Equilibrium Concepts

Changing Equilibria and Le Chatelier's Principle

When a system in equilibrium undergoes stress, such as changes in concentration, pressure, and volume, the position of equilibrium moves in an opposing direction to regain equilibrium. This is called Le Chatelier's principle. Changing temperature will establish a new equilibrium with a different Kc or Kp value.

In a closed system, equilibrium constants are calculated using concentrations or partial pressures. Both Kc and Kp are calculated at constant temperature. Any change in temperature will change the equilibrium constant.
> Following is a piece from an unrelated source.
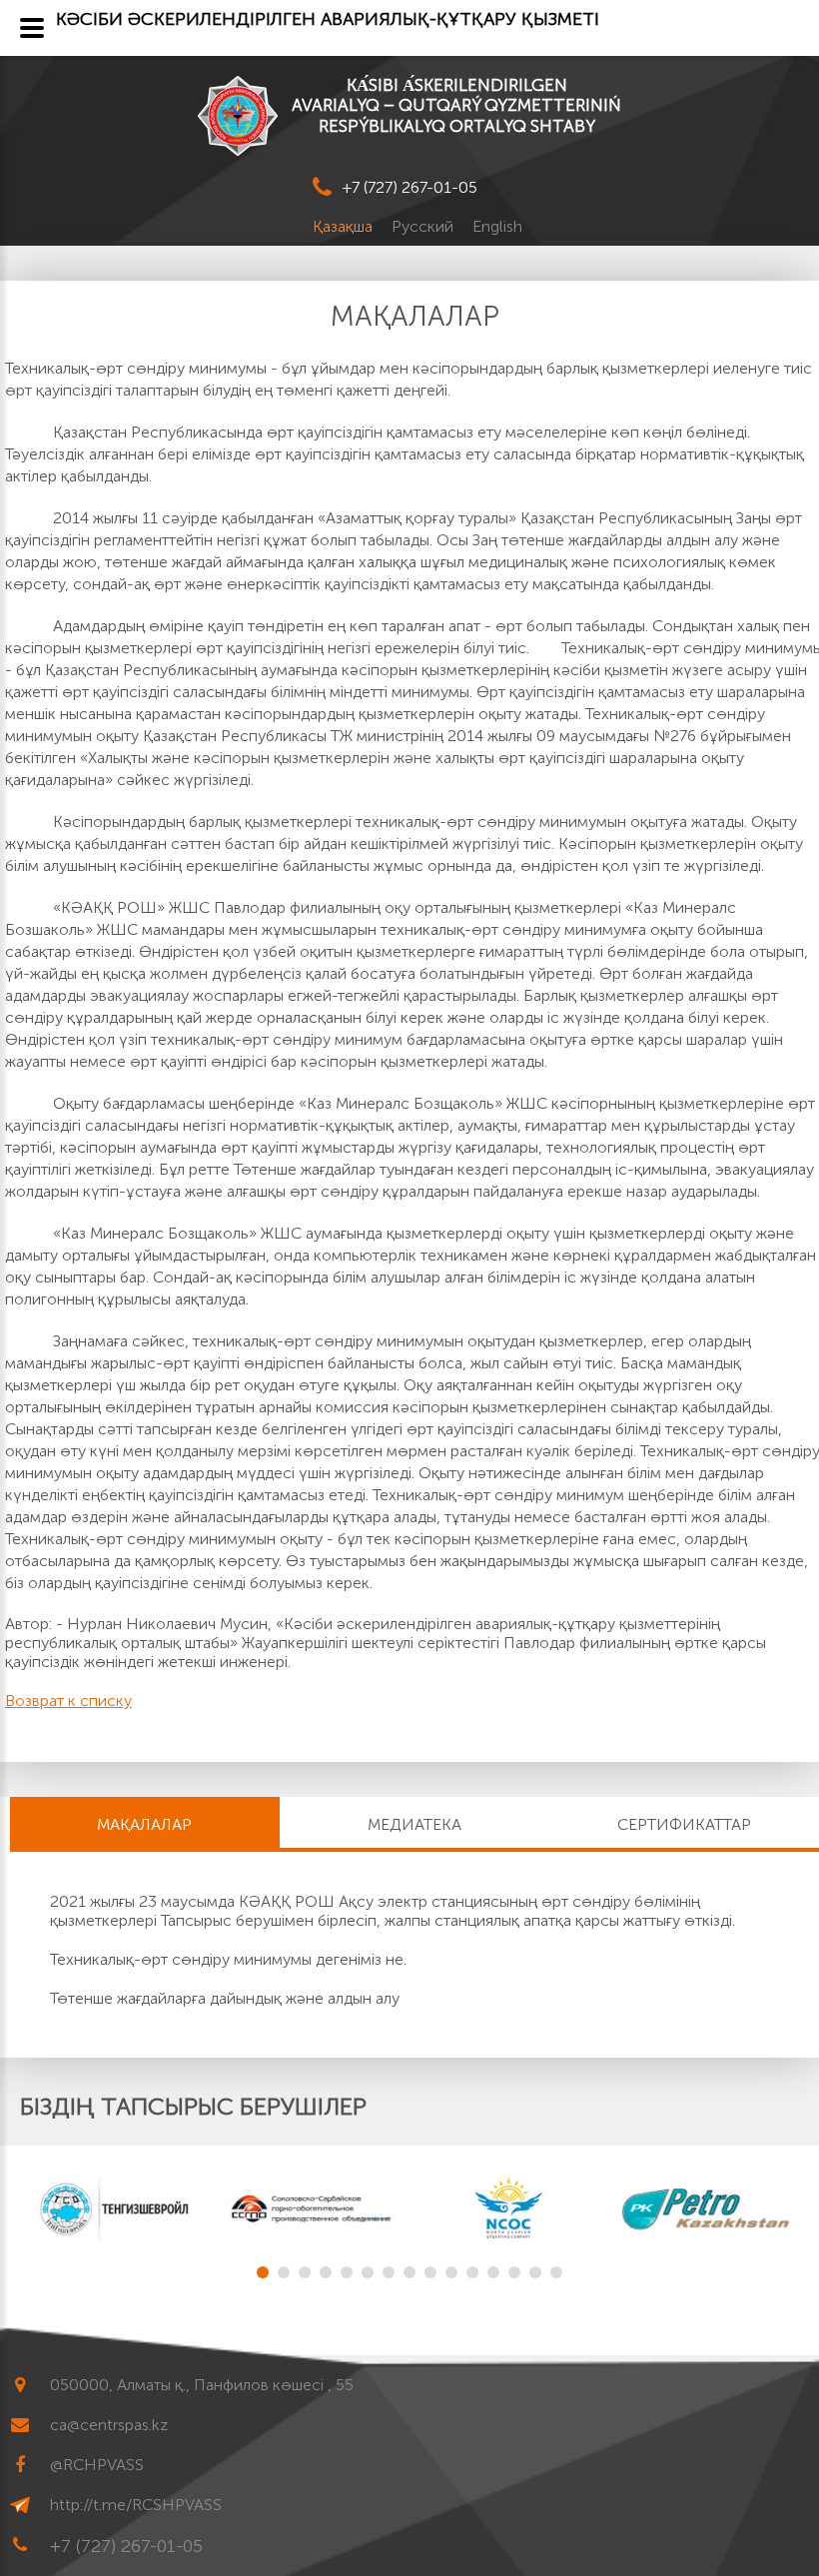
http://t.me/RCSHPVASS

The effects of these changes can be understood by applying Le Chatelier's principle. Le Chatelier's principle states that a change in the temperature, pressure, or concentration of a component will cause the equilibrium condition of a chemical system to change in a way that reduces the change. The principle helps to predict the direction in which a reversible reaction moves when key factors are altered. The shift will be in the direction that creates the least amount of change. Some examples of stresses that can affect the equilibrium are changing the volume, which affects pressure of the system, and adding more of a product or a reactant, which affects the concentrations of products and reactants. Changing temperature will cause the system to arrive at a new equilibrium, with a new equilibrium constant. Changes in pressure ordinarily do not affect the concentration of reacting species in condensed phase. This is due to both liquids and solids being incompressible. However, gases are greatly affected by changes in pressure. A change in concentration, pressure, or volume may alter the equilibrium position, but this change does not alter the value of the equilibrium constant. The equilibrium constant is altered only by a change in temperature.